White evangelicals’ “cancel culture” did not just target those outside the camp. If a member of the community dared to deviate from what the majority called “orthodoxy,” that person too risked being run out of town.
Beginning in the 1970s, a group of Southern Baptists, led by now disgraced preacher and seminary president Paige Patterson and other conservative leaders, sought to purge their denomination of any hint of “liberal theology.” Seminary professors, church employees and pastors lost their jobs or were shamed out of the convention during this denominational civil war.
Known as the “Conservative Resurgence” or “the fundamentalist takeover,” depending on your point of view, the coup Patterson led was a massive exercise of cancel culture. Only true believers allowed. Anyone who crossed the masses was expelled quickly and forcefully.
Beyond the SBC, one of the best-known examples of evangelical cancel culture involved the public shaming of author Rob Bell, a former megachurch pastor who dared to question whether non-Christians went to hell after they died.
Strictly, Bell was not “canceled,” but “farewelled” — the patent online move was simply to bid “Farewell, Rob Bell,” next to a link to his apostasy. Suddenly, anyone who was friends with Bell, owned books by Bell or even dared to quote Bell’s earlier work was at risk of being canceled as well.
Since then, other Christian writers, including Jen Hatmaker and Rachel Held Evans, found their books no longer welcome in Christian bookstores due to their support for same-sex marriage.
Now the tables have turned.
Something shifted in 2016 after the election of Donald Trump. The rapidly proliferating groups evangelicals had been marginalizing and attacking — women, people of color, feminists, immigrants, LGBTQ people — recognized that they had their own pulpits on social media. They began to sermonize back.
This “Great Awokening” has flipped the script on cancel culture, and white evangelicals are calling for a rewrite.
Which is how Alabama pastor Chris Hodges found himself shut out of his high school auditorium rentals, and why conservative Christians and their political allies quickly set up a howl of fury.
The Family Research Council’s Tony Perkins, a longtime friend of Hodges’, claimed that “cancel culture” was tantamount to “mob tactics” and leftist “intolerance.” Former Attorney General and Alabama Sen. Jeff Sessions called it “an attack on both religious liberty and freedom of speech,” while Donald Trump Jr. tweeted that “canceling” an evangelical leader like Hodges was “absolutely insane.”

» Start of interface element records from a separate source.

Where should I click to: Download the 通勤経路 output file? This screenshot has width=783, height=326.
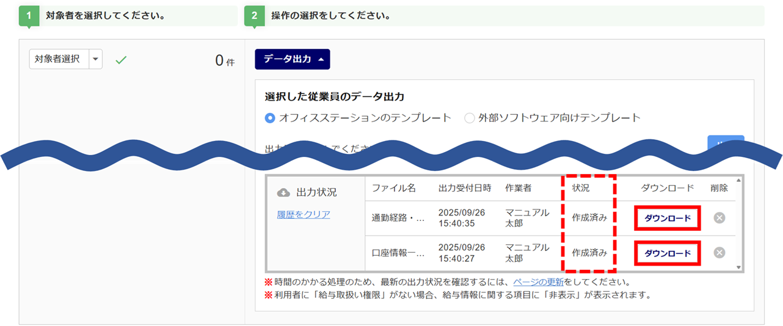(668, 219)
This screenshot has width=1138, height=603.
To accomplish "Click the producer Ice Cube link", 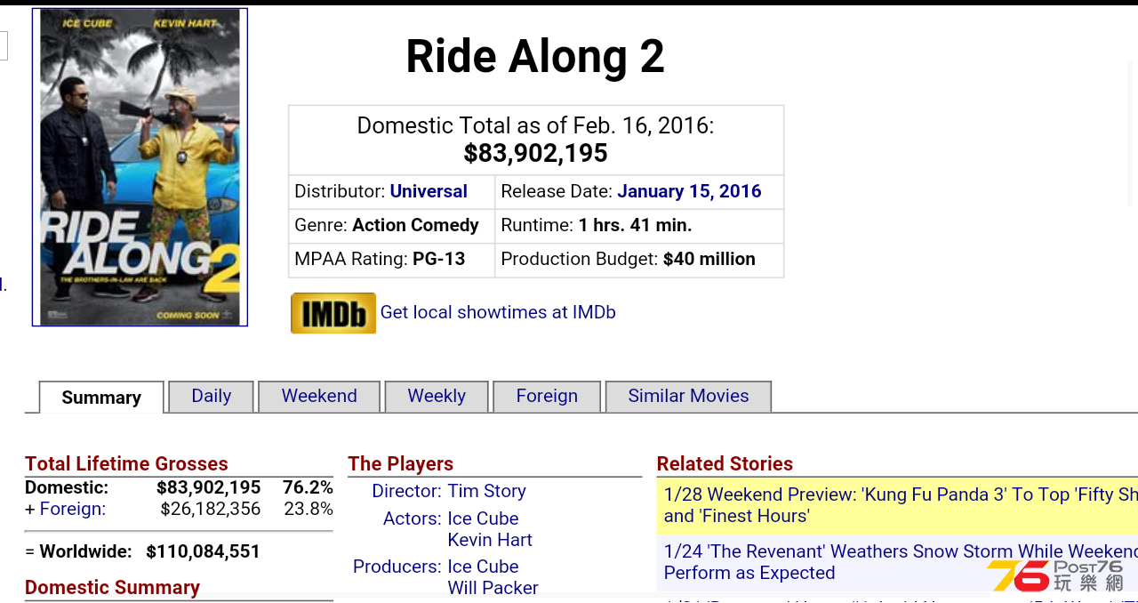I will pos(483,567).
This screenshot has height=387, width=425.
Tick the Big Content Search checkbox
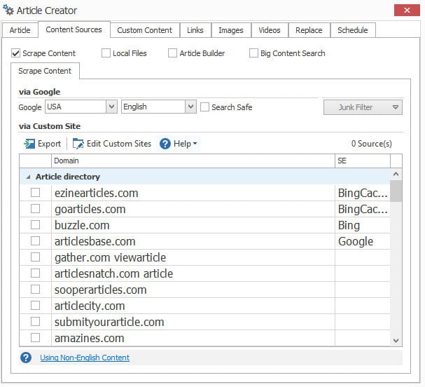253,53
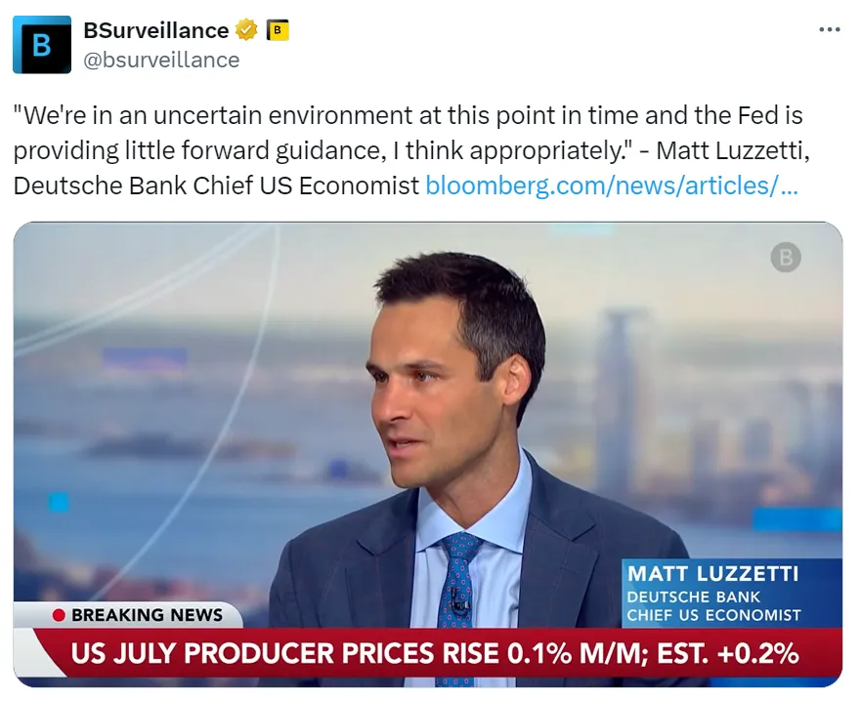Viewport: 862px width, 701px height.
Task: Click the red dot beside Breaking News
Action: click(x=59, y=615)
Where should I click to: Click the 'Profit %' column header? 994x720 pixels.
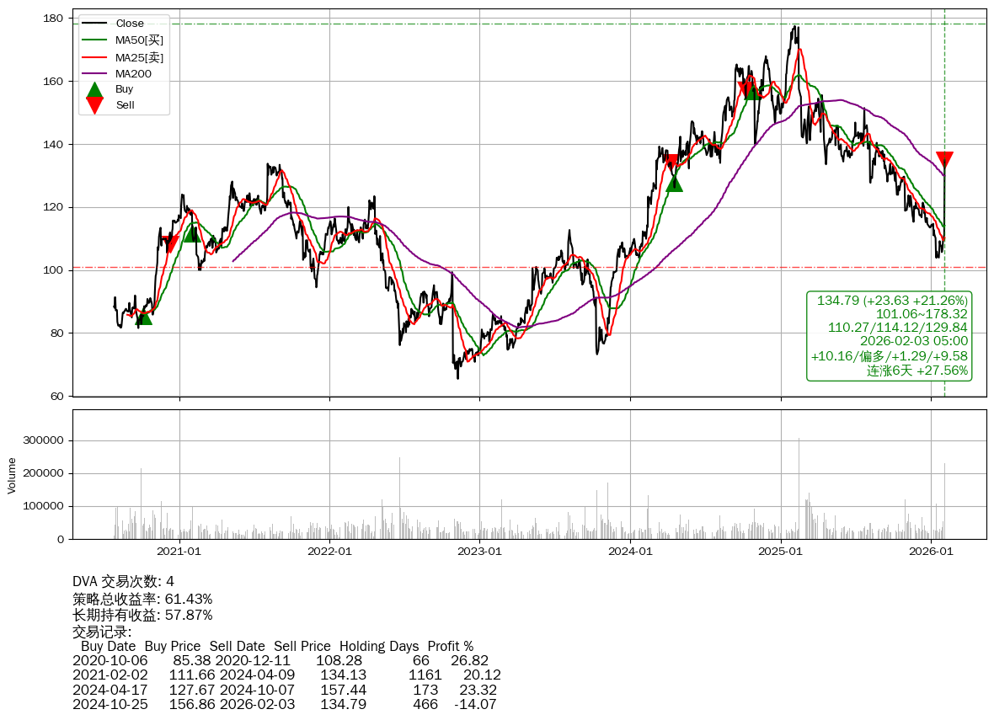(x=450, y=646)
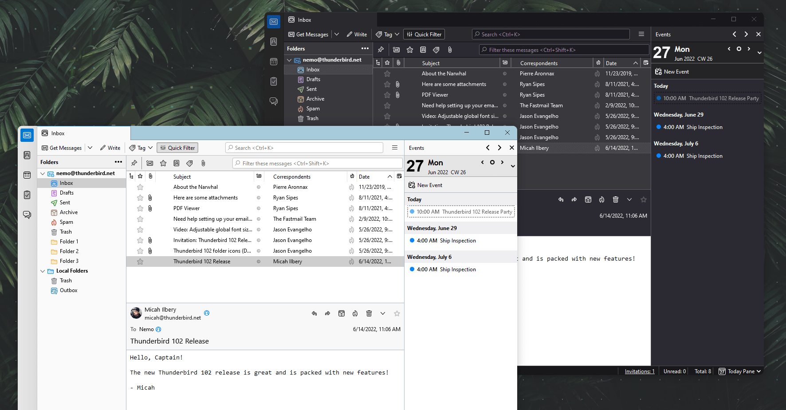Click the Reply icon in the light message header
Image resolution: width=786 pixels, height=410 pixels.
pyautogui.click(x=314, y=313)
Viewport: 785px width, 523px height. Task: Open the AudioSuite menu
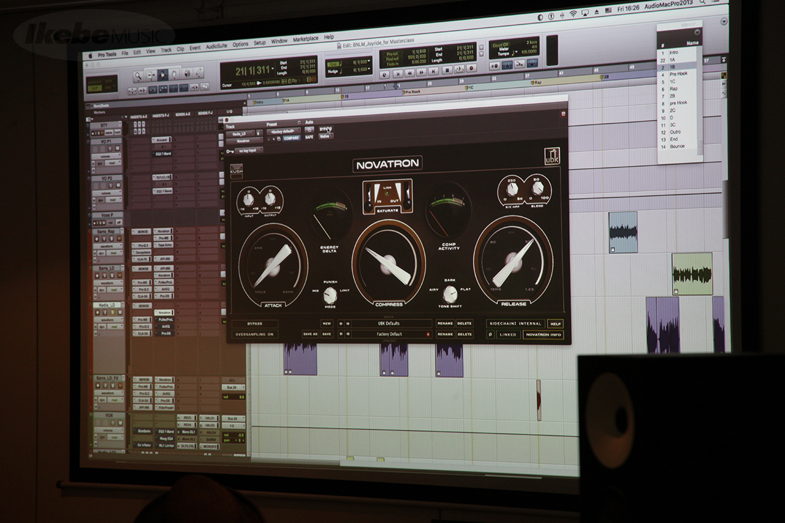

Ed Stetzer, executive director of the Wheaton College Billy Graham Center, called the shaming of Hodges “weaponized social media,” comparing it to a pitchforks-and-torches scene from “Frankenstein.”
A reasonable argument can be made that, in Hodges’ case, the punishment far exceeded the crime.
But such an argument must also take into account from whence this problem arose. They are not victims of a liberal culture out to obliterate them from acceptable society; they are the collateral damage of a culture they helped create.
They are reaping what they have sowed.
Evangelicals’ “boycott for thee, but not for me” approach is not just drenched in irony. It’s a cautionary tale about a central idea taught in most major religions: What goes around often comes back around.
(Jonathan Merritt is author of "Learning to Speak God From Scratch" and an award-winning contributor to The Atlantic. The views expressed in this commentary do not necessarily reflect those of Religion News Service.)